The library hopes to revive library services in Russia and to become a hub for all other libraries in the country. Its main goal is to link up with all the libraries and specialized archives in the regions. For example, it is expected that in the future, the dissertations of scientists from the country’s universities or historical documents from provincial archives will all be available in electronic versions at the hub.
So far, the library has signed agreements with the Tyumen, Omsk, Kirov, Volgograd, Ryazan, Kamchatka, Chukotka and Magadan regions, as well as with the republics of Tatarstan, Karelia, Buryatia and Chuvashia. Deals are set to be made in the near future with the Moscow, Novosibirsk, Sakhalin, Amur, Khabarovsk, Tver, Primorye and Nenets regions.

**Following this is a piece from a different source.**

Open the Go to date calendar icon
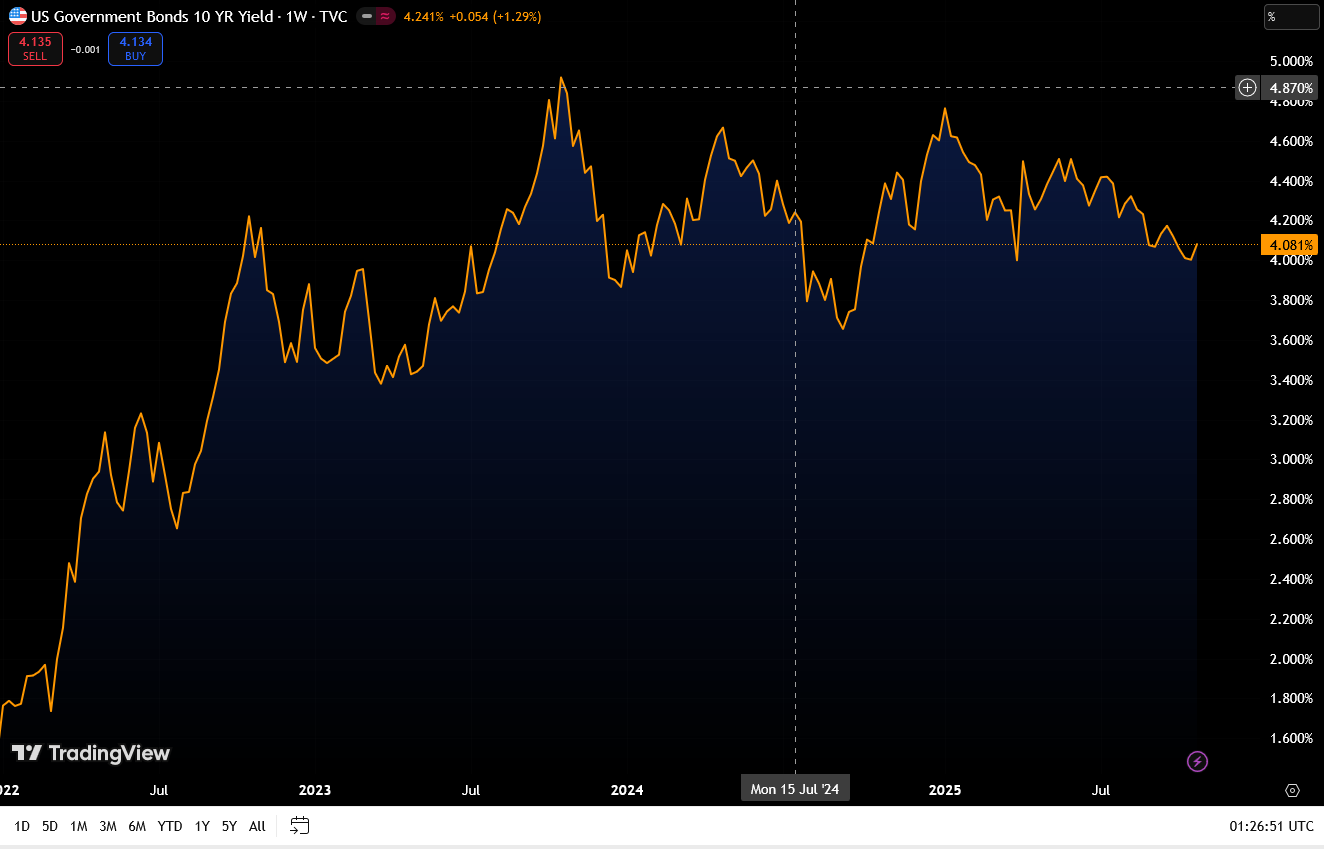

One of three national libraries in the Russian Federation, the center provides access to more than 9 million scans, including the contents of the Russian State Historical Archive.
Every academic year, the library announces a key theme that it will explore during the following 12 months through exhibitions, conferences, competitions, lectures and other events.
“We began on September 1, 2009 with the history of Russia as our main theme,” said Vershinin. “The system of governing should be based on the history of the country. For the first time in Russia, we compiled and put on a digital display of a very full collection of history textbooks that have been published in the country. Such a collection provided an extremely valuable insight into the development of the Russian state.”
This year’s topic is the Russian territory, while the theme of the 2011/2012 academic year will be the Russian government, and then, in 2012/2013, the Russian people.
Foreigners currently comprise a tiny fraction of the library’s total readership: Only 2.6 percent of readers come from outside of Russia, mainly from Ukraine, Belarus, Japan, Germany, Italy and China.
The Presidential Library is up for a global expansion, with representative offices — effectively reading rooms — already operating in Beijing, Minsk and Baku.
The next one is due to open in Helsinki in the next few months.
When it was being created, Russia’s Presidential Library was modeled on the library of the U.S. Congress, which has a similar function.
“The U.S. Congress library was originally created as an information and analysis resource meant exclusively for members of Congress; similarly, our library, as part of the presidential administration, caters a large extent to the Kremlin and various state bodies,” said Vershinin. “What makes us different is that the U.S. Congress Library contains large volumes of printed material, whereas our collection is limited to electronic documents.”
In the Middle Ages, the most expansive libraries belonged to monasteries, and were as carefully protected from outsiders as sacred relics. Reading was the privilege of the elite, and each country guarded its libraries as closely as its most precious treasures.
Today, the idea of an international electronic hub that would encompass the resources of national archives of many countries is already in the air. The library of the future is an electronic library.
“Newspapers are going online, e-books are becoming increasingly popular; an electronic document is much easier to deal with,” Vershinin said.
The possibility of an international alliance between the world’s leading libraries that would make their electronic archives accessible through a unified umbrella hub for users from any country is already under discussion, although such plans remain vague.
Many international players are cautious about creating a universal archive, and would prefer to try out various forms of cooperation on a much smaller scale. The idea, however, is in the air.
“The U.S. Congress has already started working on the so-called world library — an electronic archive that aims to unite materials that they have received from all continents. This is one example that we find very interesting to look at and be inspired by,” said Vershinin.